Стены его, выложенные нефритом, покрыты были прекрасной инкрустацией [70] из черного дерева и золотых пластинок. Весь нефрит был покрыт изображениями Александра Македонского в эпоху его пребывания в Азия. Вот он с Роксаной, предшествуемый трубачами, детьми, разбрасывающими цветы, и воинами, несущими знаки его достоинства, идет на свадебный пир. Вот Александр в Балхе осматривает великолепных бактрийских лошадей. Вот он на охоте… Занятый изучением этих фресок, я пришел к убеждению, что дворец относился к первому веку пребывания здесь греков, отступивших в Кафиристан из Бактрии и восстановивших на новой земле знаменитый балхский дворец.

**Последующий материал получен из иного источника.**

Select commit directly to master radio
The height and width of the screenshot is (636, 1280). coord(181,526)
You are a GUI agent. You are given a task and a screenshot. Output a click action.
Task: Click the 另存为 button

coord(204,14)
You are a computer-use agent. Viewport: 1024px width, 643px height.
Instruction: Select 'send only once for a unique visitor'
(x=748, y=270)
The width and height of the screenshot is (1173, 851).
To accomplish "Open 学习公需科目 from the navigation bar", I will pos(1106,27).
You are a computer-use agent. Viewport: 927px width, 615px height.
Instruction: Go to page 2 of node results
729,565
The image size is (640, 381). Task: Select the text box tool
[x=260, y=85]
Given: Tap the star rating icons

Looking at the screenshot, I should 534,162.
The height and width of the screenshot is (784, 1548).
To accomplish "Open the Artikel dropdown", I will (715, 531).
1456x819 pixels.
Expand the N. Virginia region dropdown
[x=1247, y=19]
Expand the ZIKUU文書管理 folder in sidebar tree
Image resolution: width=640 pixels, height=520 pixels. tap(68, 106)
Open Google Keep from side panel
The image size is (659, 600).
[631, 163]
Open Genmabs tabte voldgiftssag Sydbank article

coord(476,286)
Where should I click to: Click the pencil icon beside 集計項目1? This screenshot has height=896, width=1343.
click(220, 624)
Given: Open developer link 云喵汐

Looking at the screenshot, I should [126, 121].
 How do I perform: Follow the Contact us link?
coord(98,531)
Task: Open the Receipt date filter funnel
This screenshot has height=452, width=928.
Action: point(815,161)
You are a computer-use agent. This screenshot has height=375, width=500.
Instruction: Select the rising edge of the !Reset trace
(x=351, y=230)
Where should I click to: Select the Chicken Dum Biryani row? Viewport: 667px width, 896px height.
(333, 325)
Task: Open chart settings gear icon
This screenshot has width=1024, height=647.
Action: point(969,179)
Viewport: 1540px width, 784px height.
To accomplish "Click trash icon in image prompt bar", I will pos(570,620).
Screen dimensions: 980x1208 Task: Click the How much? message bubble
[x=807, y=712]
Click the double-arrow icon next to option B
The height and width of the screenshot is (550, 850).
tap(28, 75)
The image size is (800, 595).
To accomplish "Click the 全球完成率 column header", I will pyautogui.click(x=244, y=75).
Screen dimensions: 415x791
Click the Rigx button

Зала была очень велика, не имела никакой мебели и только в конце ее, на особом возвышении, стоял мраморный трон, поддерживаемый четырьмя мраморными тиграми. Это китайцы, считающие и до сих пор тигра царем зверей, сумели, несмотря на свою изолированность, распространить до пределов Индии почитание этого животного…
Освещение было устроено таким образом, что трон и окружающая его часть зала были залиты светом, отражавшимся на отполированной, как стекло, поверхности пола; но все остальное пространство было в полумраке.